Murder someone and go to jail. Unless you're a cop, then you can just resign, no biggie.

False.
 
Congratulations. You've managed to get people who normally wouldn't agree on the colour of an orange to agree that you're talking absolute unadulterated nonsense.


Which is true, you are.
 
Congratulations. You've managed to get people who normally wouldn't agree on the colour of an orange to agree that you're talking absolute unadulterated nonsense.


Which is true, you are.

Thank you sir for your nuanced critique.
 
You're maintaining it now without a profit, because you use it yourself.

Exactly.
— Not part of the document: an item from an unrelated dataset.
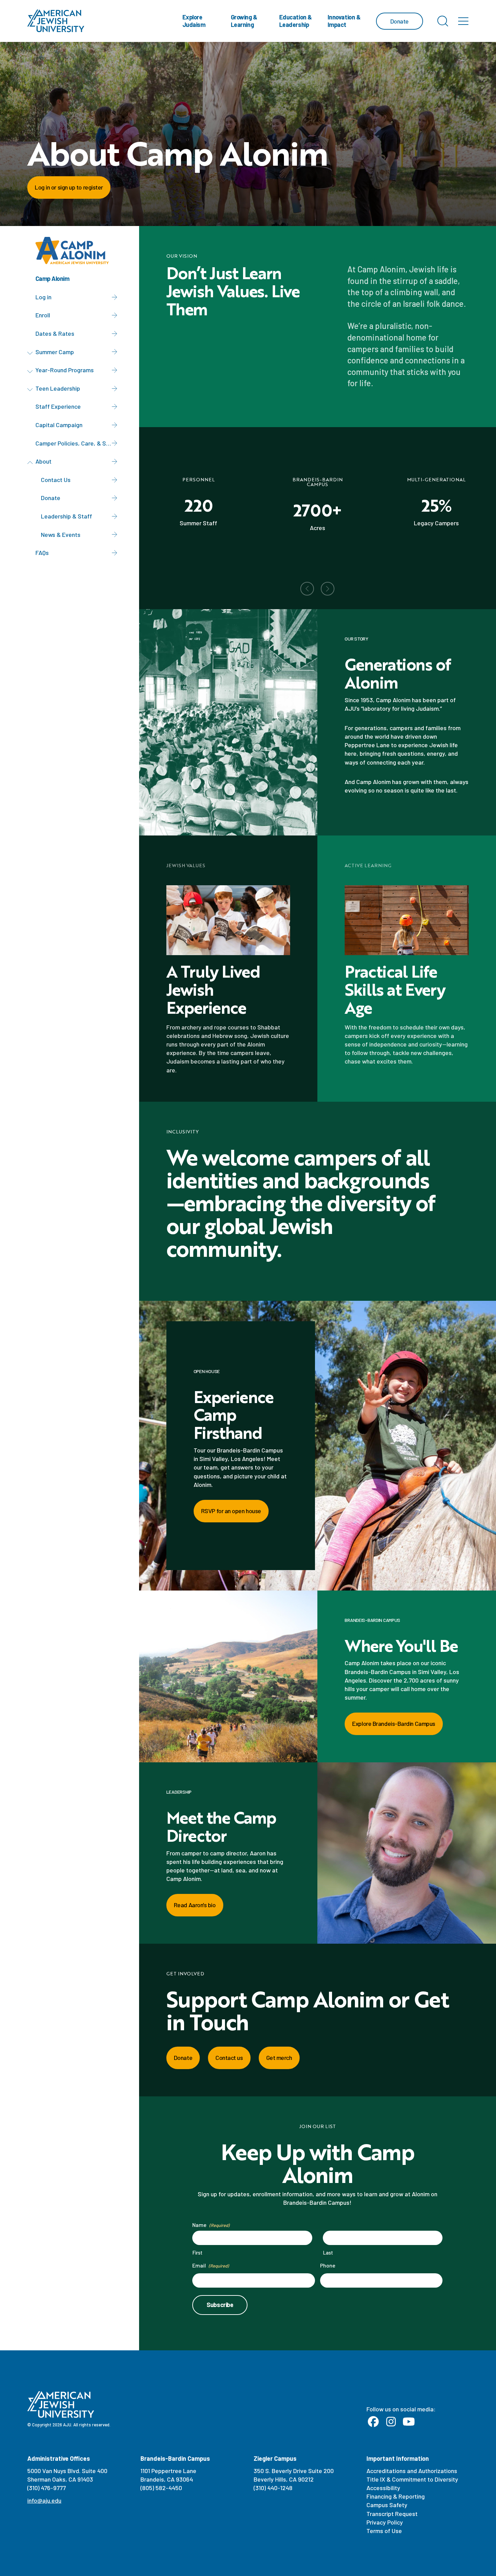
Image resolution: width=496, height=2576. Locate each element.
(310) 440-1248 (273, 2487)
It's only 1/4 mile long, to reach another part of our own property, so keeping it up is like keeping up our own house.

Though every person could theoretically maintain his or her own house, it's less practical for every person to maintain his or her own road from Chicago to Baltimore.
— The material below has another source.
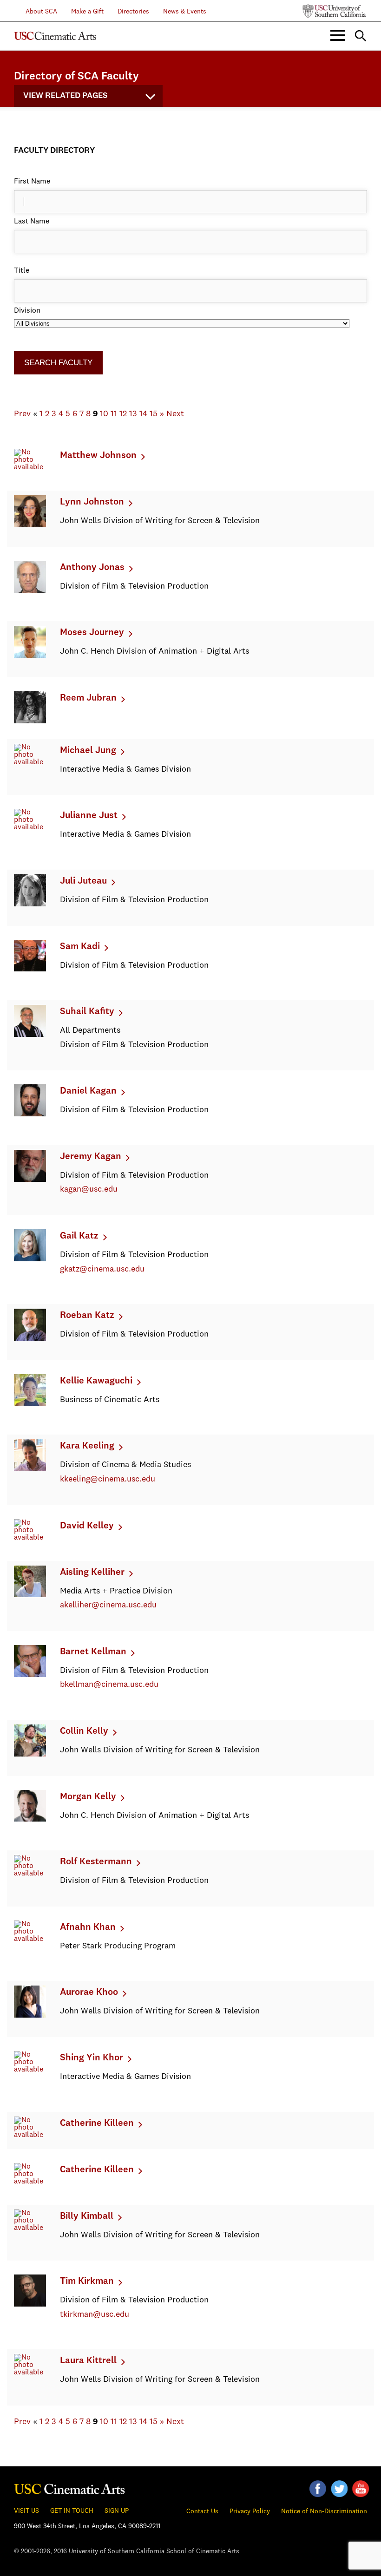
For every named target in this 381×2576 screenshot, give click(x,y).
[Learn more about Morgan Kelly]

The problem is, the government is going to maintain a lot of public roads that aren't valuable enough to pay for themselves.

I don't see that that's a bad thing, because it's a fair way to prevent non-competitive monopolies and to encourage more competition between businesses, while providing real work, not charity, for the laborers who keep up the roads.

Otherwise, the few people who lived and communited on lightly-used roads would have to share an exhorbitant cost to maintain them, and in the end, would probably decide to move where transportation was cheaper.

So, the capitalists with the best locations would continue to get richer, as more people paid to use their roads or rent/buy their houses or business locations nearby. Few people could afford to pay the high tolls to drive to the little stores on the expensive, lightly-used roads, or to commute there to work, so the little businesses and factories would wither away.

It might be a good way to increase efficiency overall, but it would be an even better way enhance the wealth of the .1% who owned the best locations. I like to see wealthy people succeed, but even I think it would be a bit much.

If I already owned, or was rich enough to buy, a strip of flat land between New York and Washington, I'd probably feel differently.
 
Ummm... I know the OWS people are pretty unfocused, but I doubt the issue of the 'gold standard' is something any of them care about.
A surprising number of them demand an end to the federal reserve system, which can only mean a gold standard.
 
where no cop is held accountable for this man's death reinforce that the police are answerable to no one.
Blame Washington law for that one:
Washington law (RCW 9A.16.040) lists 10 different ways in which a peace officer can legally kill someone--one of which states that an officer can do so if he or she has "probable cause to believe that the suspect, if not apprehended, poses a threat of serious physical harm to the officer or a threat of serious physical harm to others."

Birk has long argued that he believed Birk posed a threat as he stood nine feet away giving him dirty looks while holding a dull carving blade. And that is pretty much that.

But to further this point, the law also says: "A public officer or peace officer shall not be held criminally liable for using deadly force without malice and with a good faith belief that such act is justifiable pursuant to this section."

In other words, Satterberg would have had to prove that Birk didn't actually believe Williams posed a threat and that he shot him with the direct intention of committing a crime.

Proving what anyone believes is a nearly impossible legal task. Thus, it's the law itself, more than anything else, that's keeping Birk from being held criminally liable for Williams' death.
http://blogs.seattleweekly.com/dailyweekly/2011/02/spd_officer_ian_birk_escapes_c.php
 
A surprising number of them demand an end to the federal reserve system, which can only mean a gold standard.

Not following that logic. I think quite a few would love to end the Fed and continue to use the money in circulation. They are just against the devaluation though counterfeiting.